_TASK DETAILS:_
Reproduce every line of the material below word for word, without leaving anything out.

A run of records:
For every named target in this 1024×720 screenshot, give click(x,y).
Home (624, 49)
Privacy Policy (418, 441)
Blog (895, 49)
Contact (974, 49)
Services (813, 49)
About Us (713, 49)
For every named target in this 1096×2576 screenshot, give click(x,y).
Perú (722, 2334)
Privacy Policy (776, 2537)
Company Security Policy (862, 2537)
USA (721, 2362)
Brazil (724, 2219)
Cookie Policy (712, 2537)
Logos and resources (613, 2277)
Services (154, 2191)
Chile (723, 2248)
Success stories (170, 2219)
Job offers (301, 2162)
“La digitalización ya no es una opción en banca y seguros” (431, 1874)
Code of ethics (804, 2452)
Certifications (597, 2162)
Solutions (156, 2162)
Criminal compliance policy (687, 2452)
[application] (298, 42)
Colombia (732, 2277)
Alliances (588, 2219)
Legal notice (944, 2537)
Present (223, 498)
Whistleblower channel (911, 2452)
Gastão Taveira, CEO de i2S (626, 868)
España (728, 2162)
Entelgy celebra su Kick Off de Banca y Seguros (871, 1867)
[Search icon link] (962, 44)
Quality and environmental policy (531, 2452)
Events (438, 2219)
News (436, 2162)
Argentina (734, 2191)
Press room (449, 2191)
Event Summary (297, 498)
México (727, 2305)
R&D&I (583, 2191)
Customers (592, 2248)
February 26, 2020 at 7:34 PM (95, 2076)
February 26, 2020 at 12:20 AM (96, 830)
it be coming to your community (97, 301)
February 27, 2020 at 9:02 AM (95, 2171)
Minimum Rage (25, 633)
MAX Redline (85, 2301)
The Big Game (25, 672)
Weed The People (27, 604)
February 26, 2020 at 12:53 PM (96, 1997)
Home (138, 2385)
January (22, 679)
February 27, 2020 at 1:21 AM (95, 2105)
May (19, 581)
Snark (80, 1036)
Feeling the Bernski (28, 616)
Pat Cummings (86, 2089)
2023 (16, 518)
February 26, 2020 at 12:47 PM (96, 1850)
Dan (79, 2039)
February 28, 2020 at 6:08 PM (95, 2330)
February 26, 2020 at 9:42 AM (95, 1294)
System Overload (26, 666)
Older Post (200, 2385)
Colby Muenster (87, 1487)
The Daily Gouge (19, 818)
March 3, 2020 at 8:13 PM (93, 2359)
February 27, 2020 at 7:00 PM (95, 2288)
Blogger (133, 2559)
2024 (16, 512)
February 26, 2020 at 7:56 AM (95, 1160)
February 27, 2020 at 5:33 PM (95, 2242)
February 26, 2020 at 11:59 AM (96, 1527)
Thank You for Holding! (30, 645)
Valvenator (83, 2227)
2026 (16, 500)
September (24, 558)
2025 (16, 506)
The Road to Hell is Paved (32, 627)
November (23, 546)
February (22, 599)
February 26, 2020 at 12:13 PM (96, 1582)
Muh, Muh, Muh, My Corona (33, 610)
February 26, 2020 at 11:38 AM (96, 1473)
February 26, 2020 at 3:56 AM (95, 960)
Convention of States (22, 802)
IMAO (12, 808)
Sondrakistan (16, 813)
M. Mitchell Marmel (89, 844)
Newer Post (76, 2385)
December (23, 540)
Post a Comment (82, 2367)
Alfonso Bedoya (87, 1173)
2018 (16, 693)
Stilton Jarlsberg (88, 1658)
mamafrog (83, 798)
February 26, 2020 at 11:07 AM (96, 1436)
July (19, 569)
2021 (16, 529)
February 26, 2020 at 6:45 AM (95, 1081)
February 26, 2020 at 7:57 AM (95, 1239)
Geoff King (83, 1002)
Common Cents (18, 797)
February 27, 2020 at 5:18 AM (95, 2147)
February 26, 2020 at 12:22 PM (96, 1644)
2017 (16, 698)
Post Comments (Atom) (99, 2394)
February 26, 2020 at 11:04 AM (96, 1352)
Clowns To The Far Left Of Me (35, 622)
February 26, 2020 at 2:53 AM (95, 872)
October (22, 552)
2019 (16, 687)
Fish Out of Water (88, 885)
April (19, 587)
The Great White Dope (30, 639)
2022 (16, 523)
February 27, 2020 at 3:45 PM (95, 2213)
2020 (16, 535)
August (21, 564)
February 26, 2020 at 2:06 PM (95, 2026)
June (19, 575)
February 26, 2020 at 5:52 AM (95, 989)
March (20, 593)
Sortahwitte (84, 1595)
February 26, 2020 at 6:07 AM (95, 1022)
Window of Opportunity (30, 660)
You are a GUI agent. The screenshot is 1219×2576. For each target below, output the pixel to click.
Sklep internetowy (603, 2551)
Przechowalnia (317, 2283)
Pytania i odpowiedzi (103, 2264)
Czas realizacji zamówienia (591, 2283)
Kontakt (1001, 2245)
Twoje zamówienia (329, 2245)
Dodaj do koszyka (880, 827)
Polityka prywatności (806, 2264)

_FINAL RESULT:_
For every named target in this 1024×720 screenshot, give click(x,y).
Home (624, 49)
Privacy Policy (418, 441)
Blog (895, 49)
Contact (974, 49)
Services (813, 49)
About Us (713, 49)
For every named target in this 1096×2576 screenshot, give click(x,y).
Perú (722, 2334)
Privacy Policy (776, 2537)
Company Security Policy (862, 2537)
USA (721, 2362)
Brazil (724, 2219)
Cookie Policy (712, 2537)
Logos and resources (613, 2277)
Services (154, 2191)
Chile (723, 2248)
Success stories (170, 2219)
Job offers (301, 2162)
“La digitalización ya no es una opción en banca y seguros” (431, 1874)
Code of ethics (804, 2452)
Certifications (597, 2162)
Solutions (156, 2162)
Criminal compliance policy (687, 2452)
[application] (298, 42)
Colombia (732, 2277)
Alliances (588, 2219)
Legal notice (944, 2537)
Present (223, 498)
Whistleblower channel (911, 2452)
Gastão Taveira, CEO de i2S (626, 868)
España (728, 2162)
Entelgy celebra su Kick Off de Banca y Seguros (871, 1867)
[Search icon link] (962, 44)
Quality and environmental policy (531, 2452)
Events (438, 2219)
News (436, 2162)
Argentina (734, 2191)
Press room (449, 2191)
Event Summary (297, 498)
México (727, 2305)
R&D&I (583, 2191)
Customers (592, 2248)
February 26, 2020 at 7:34 PM (95, 2076)
February 26, 2020 at 12:20 AM (96, 830)
it be coming to your community (97, 301)
February 27, 2020 at 9:02 AM (95, 2171)
Minimum Rage (25, 633)
MAX Redline (85, 2301)
The Big Game (25, 672)
Weed The People (27, 604)
February 26, 2020 at 12:53 PM (96, 1997)
Home (138, 2385)
January (22, 679)
February 27, 2020 at 1:21 AM (95, 2105)
May (19, 581)
Snark (80, 1036)
Feeling the Bernski (28, 616)
Pat Cummings (86, 2089)
2023 (16, 518)
February 26, 2020 at 12:47 PM (96, 1850)
Dan (79, 2039)
February 28, 2020 at 6:08 PM (95, 2330)
February 26, 2020 at 9:42 AM (95, 1294)
System Overload (26, 666)
Older Post (200, 2385)
Colby Muenster (87, 1487)
The Daily Gouge (19, 818)
March 3, 2020 at 8:13 PM (93, 2359)
February 27, 2020 at 7:00 PM (95, 2288)
Blogger (133, 2559)
2024 (16, 512)
February 26, 2020 at 7:56 AM (95, 1160)
February 27, 2020 at 5:33 PM (95, 2242)
February 26, 2020 at 11:59 AM (96, 1527)
Thank You for Holding! (30, 645)
Valvenator (83, 2227)
2026 (16, 500)
September (24, 558)
2025 (16, 506)
The Road to Hell is Paved (32, 627)
November (23, 546)
February (22, 599)
February 26, 2020 at 12:13 PM (96, 1582)
Muh, Muh, Muh, My Corona (33, 610)
February 26, 2020 at 11:38 AM (96, 1473)
February 26, 2020 at 3:56 AM (95, 960)
Convention of States (22, 802)
IMAO (12, 808)
Sondrakistan (16, 813)
M. Mitchell Marmel (89, 844)
Newer Post (76, 2385)
December (23, 540)
Post a Comment (82, 2367)
Alfonso Bedoya (87, 1173)
2018 (16, 693)
Stilton Jarlsberg (88, 1658)
mamafrog (83, 798)
February 26, 2020 at 11:07 AM (96, 1436)
July (19, 569)
2021 (16, 529)
February 26, 2020 at 6:45 AM (95, 1081)
February 26, 2020 at 7:57 AM (95, 1239)
Geoff King (83, 1002)
Common Cents (18, 797)
February 27, 2020 at 5:18 AM (95, 2147)
February 26, 2020 at 12:22 PM (96, 1644)
2017 (16, 698)
Post Comments (Atom) (99, 2394)
February 26, 2020 at 11:04 AM (96, 1352)
Clowns To The Far Left Of Me (35, 622)
February 26, 2020 at 2:53 AM (95, 872)
October (22, 552)
2019 (16, 687)
Fish Out of Water (88, 885)
April (19, 587)
The Great White Dope (30, 639)
2022 (16, 523)
February 27, 2020 at 3:45 PM (95, 2213)
2020 (16, 535)
August (21, 564)
February 26, 2020 at 2:06 PM (95, 2026)
June (19, 575)
February 26, 2020 at 5:52 AM (95, 989)
March (20, 593)
Sortahwitte (84, 1595)
February 26, 2020 at 6:07 AM (95, 1022)
Window of Opportunity (30, 660)
You are a GUI agent. The screenshot is 1219×2576. For each target below, output the pixel to click.
Sklep internetowy (603, 2551)
Przechowalnia (317, 2283)
Pytania i odpowiedzi (103, 2264)
Czas realizacji zamówienia (591, 2283)
Kontakt (1001, 2245)
Twoje zamówienia (329, 2245)
Dodaj do koszyka (880, 827)
Polityka prywatności (806, 2264)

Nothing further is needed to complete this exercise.